• Scenario One:  A man has recently experienced a breakup or hasn't dated in a great while or has been deeply hurt by a former girlfriend or is carrying around a load of unresolved, emotional issues.  Yet, time has passed and he decides it is time for him to date again.  And so he sees you, thinks you're cute and asks you out.  You have (from what you can tell by his words and actions) an enjoyable time.  You are then blindsided when he communicates otherwise at the end of the date.  He really doesn't know that he's not ready to date someone yet until he goes out on a date with you.  And then it hits him.  Uh oh.  He's still got some work to do.  But it's his stuff, and it has nothing to do with you.  He needs to take some time to heal and process and perhaps get some counseling before he gets back out into the dating world again.  In this scenario, I say you have to give the man a break.

  • Scenario One and a Half:  A man's been hurt before and so he already has done the work to process and heal (counseling, prayer, time, etc.).  He really thinks he's ready to date again.  He sees you, thinks you're cute and asks you out.  The date goes "well," and then he delivers the bad news at the end of the evening.  He really, truly, honestly didn't know that he wasn't ready yet.  He thought he was (because he had already done some work to get himself ready to date again).  So, again, in this scenario I say you have to give the man a break.  He didn't know what he didn't know.  But after a date, he then did.  Again, it has nothing to do with you.  Anyone could have pushed this button or triggered this kind of response in him.  He just wasn't ready, and he thought he was.

  • Scenario Two:  A man sees you, thinks you're cute and asks you out.  During the course of the date, he decides that he's not interested (You know … "He's just not that into you" for one reason or another).  To finesse his departure and hide behind the ugly truth, he puts the onus on his emotional state:  "I'm not at a place right now emotionally where I can handle dating or having a serious relationship."  Instead of telling you the whole truth—that he doesn't feel that there is chemistry between the two of you, that he doesn't think you have enough in common or that he doesn't see the two of you going out again on a date—you get a more broad and general excuse.  So in this scenario, I say the man does not get a break.  Yes, the truth does hurt.  But men, let me say this:  we women may be the weaker and more fragile sex, but we can handle it.  In fact, we'd MUCH rather know the real reason why you don't want to go out with us again.  If you didn't connect with us, just say it and release us.  It will still sting, but believe me when I say it will save us many sleepless nights, hours of discussing and interpreting with our friends and pints upon pints of Ben & Jerry's (combined with counteractive hours of cardio at the gym).  Bottom line:  you're not doing us any favors by not telling us the truth.  Please, be kind ... which means be honest.

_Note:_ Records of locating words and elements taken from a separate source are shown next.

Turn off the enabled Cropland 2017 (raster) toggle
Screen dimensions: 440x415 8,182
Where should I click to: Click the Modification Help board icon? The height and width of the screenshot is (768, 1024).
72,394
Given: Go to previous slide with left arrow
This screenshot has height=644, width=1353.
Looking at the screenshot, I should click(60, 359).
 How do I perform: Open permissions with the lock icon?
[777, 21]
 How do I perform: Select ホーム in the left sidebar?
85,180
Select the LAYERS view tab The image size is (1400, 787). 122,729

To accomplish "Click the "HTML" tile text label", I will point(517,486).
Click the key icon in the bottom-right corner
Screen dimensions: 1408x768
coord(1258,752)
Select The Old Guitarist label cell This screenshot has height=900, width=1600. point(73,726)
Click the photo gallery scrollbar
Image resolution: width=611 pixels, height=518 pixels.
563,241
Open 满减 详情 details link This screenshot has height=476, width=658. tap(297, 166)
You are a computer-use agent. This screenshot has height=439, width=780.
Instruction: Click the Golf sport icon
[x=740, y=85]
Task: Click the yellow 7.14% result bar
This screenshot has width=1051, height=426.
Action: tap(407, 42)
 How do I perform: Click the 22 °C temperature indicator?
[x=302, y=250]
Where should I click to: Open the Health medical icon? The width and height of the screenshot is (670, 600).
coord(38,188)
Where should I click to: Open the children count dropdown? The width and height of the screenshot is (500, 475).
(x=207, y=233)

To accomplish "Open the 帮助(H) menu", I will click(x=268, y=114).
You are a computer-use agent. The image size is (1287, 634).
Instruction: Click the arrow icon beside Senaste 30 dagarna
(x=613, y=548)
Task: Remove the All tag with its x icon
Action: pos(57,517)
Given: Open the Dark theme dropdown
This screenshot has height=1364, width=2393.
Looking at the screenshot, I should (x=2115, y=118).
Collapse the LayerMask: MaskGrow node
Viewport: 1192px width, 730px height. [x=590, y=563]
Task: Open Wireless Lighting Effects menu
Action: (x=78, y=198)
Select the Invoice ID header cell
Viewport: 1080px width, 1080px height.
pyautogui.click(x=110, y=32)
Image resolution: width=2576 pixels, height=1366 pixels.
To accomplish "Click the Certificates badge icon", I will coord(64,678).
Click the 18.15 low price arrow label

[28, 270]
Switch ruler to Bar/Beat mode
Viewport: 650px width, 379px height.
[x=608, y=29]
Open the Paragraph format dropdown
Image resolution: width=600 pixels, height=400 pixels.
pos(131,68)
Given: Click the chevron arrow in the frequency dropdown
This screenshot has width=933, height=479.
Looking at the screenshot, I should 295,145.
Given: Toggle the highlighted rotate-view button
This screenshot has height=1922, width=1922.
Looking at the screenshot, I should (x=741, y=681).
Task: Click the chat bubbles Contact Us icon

Now, I'm sure there are other scenarios that could possibly be at play here, but for now I am weary of "Dating Scenario Creation 101" and am ready to move on in my studies with you. 

When a woman like you encounters a situation such as you did, I believe it will only strengthen your character, increase your discernment and fine-tune your dating "Spidey senses."  By that, I mean that you are now aware that when someone asks you out what you see may not be what you're going to get.  It may end up that he's not interested at all and he may or may not be ready to handle what is required when it comes to pursuing someone for more than friendship (spending time together, getting to know one another, dipping your toes in emotional waters, revealing feelings, etc.).  Are you able to handle this type of preliminary rejection?  Can you take it if a date seems to go well to you and then you are told that it really didn't go as well as you thought it did once it's over?